Conformément au principe de complémentarité de la CPI qui veut que celle-ci n'intervienne que dans les situations dans lesquelles les autorités judiciaires nationales ne peuvent ou ne veulent engager des procédures véritables, le Procureur de la CPI vient d’accéder la demande de la RCA en décidant d'ouvrir une enquête : « Mon Bureau a analysé avec attention des renseignements provenant de sources diverses. Nous pensons que des crimes graves relevant de la compétence de la Cour ont été commis en République centrafricaine. Nous allons mener notre propre enquête de façon indépendante, rassembler des preuves et poursuivre les principaux responsables », a affirmé Luis Moreno-Ocampo dans un communiqué publié hier à La Haye. Et d’ajouter qu’« une analyse préliminaire des crimes présumés a mis en évidence qu'un pic de violence et de criminalité fut atteint en 2002 et 2003. Des civils furent tués et violés, des maisons et des commerces pillés. Les crimes présumés se sont produits dans le contexte d'un conflit armé entre le gouvernement et des forces rebelles ».

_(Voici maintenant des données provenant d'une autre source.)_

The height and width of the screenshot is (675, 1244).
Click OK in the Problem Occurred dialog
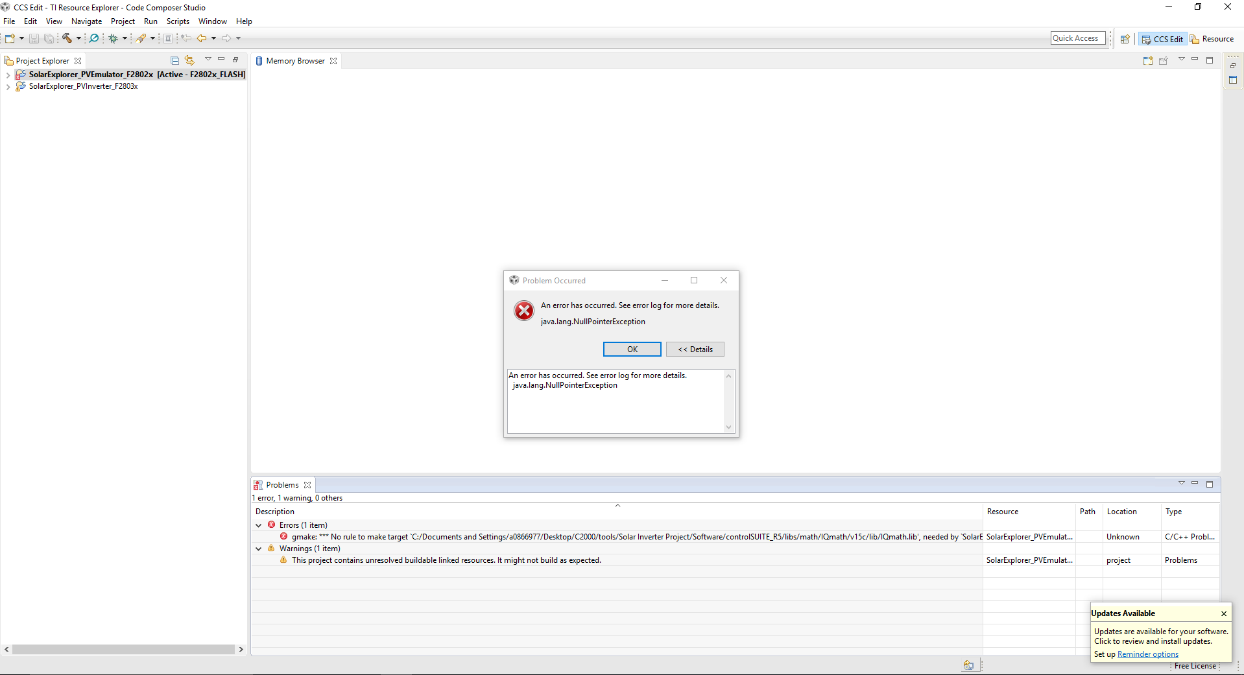[631, 349]
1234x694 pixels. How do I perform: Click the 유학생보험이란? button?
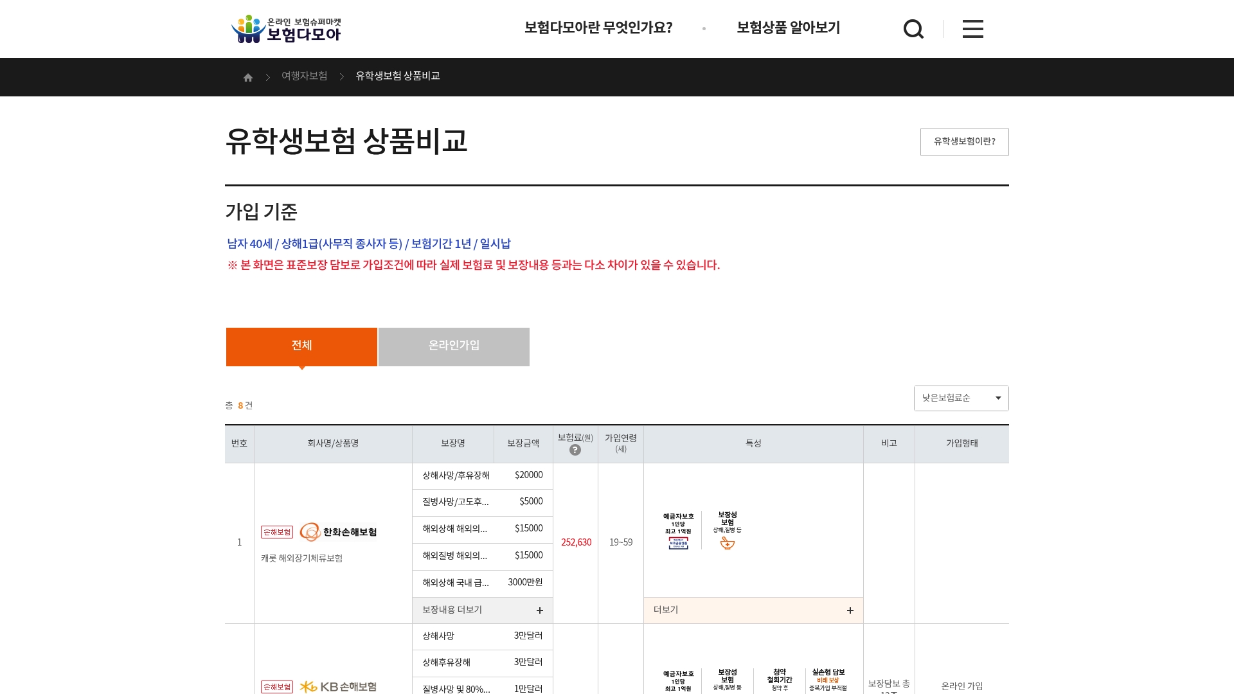click(x=964, y=141)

C'est la première fois que le Procureur ouvre une enquête dans laquelle les allégations de crimes sexuels excèdent largement le nombre d'assassinats présumés ». Luis Moreno-Ocampo a ainsi affirmé que « les allégations de crimes sexuels sont précises et étayées. Les renseignements dont nous disposons laissent à penser que des viols ont été commis dans des proportions telles qu'il est impossible de les ignorer au regard du droit international ». « Des centaines de victimes de viol ont fait connaître leur histoire personnelle, rapportant des crimes commis avec une particulière cruauté. Des compte rendus de ces récits sont parvenus jusqu'au Bureau du Procureur. Les victimes décrivent les viols subis en public, les actes de violences commis par plusieurs agresseurs, les viols en présence de membres de leur famille et les autres violences qu'elles ont endurées lorsqu'elles offraient une résistance. De nombreuses victimes ont été par la suite rejetées par leurs familles et leurs communautés ».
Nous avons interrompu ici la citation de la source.